Effectively, traders are hoping that poor incoming data will act as a kind of deterrent to hawkish policy mistakes. The fact that “bad news” news continues to be “good news” for markets suggests that traders have virtually no confidence in central banks’ ability to pull this off if left to their own devices. In that respect, the market is hoping they are in fact data dependent.
Of course that only works if the data continues to come in “just right”. Growth that’s just good enough to allow policy makers to proceed with caution, but not nearly good enough to green light a mad dash to the exits for central banks who, with each new record for global equities and every new multi-year tight on corporate spreads, feel increasingly like they’re behind the curve.
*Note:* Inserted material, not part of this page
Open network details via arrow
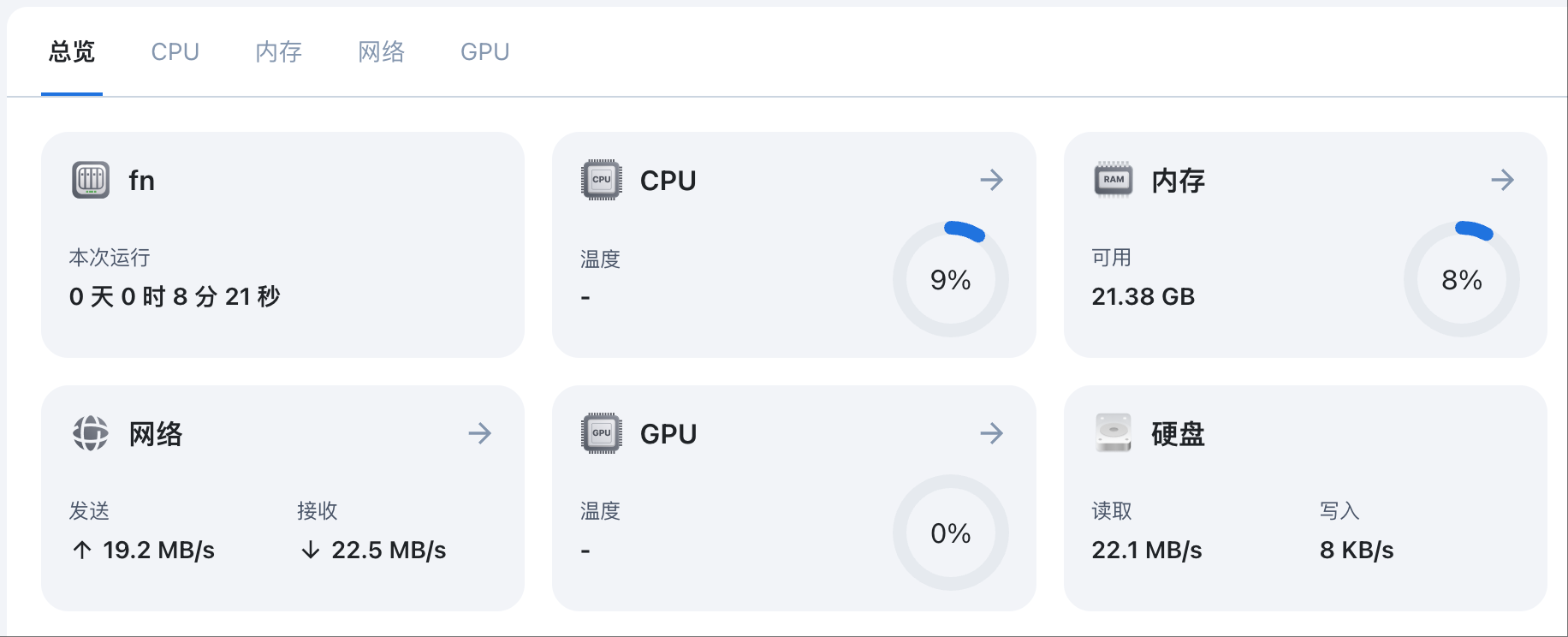The image size is (1568, 637). tap(480, 433)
Here with a great take on this dynamic is former trader and man who has gone five consecutive days without an angry rant, Richard Breslow…
What if we’ve been seeing what’s going on and have consistently, and over-optimistically, misinterpreted the cause? That’s a really scary thought if the trades you contemplate are based on the effect without a proper understanding of the actual drivers influencing the investing environment. It may be a reality that unrepentant bond bears have to consider.
- That the global economy has been doing better is undeniable. But while it’s easy to celebrate the improved direction of things, we may have to ask ourselves whether it’s really appropriate to pop open the champagne corks? From some asset-price movements you would have to conclude yes. But there are more important ones, lamentably and intractably, warning, “not so fast, buster”
- Credit spreads continue to compress. U.S. investment grade OAS is a mere 5 basis points off multi-year tights. High yield has spent the last month coming in yet another 20 basis points.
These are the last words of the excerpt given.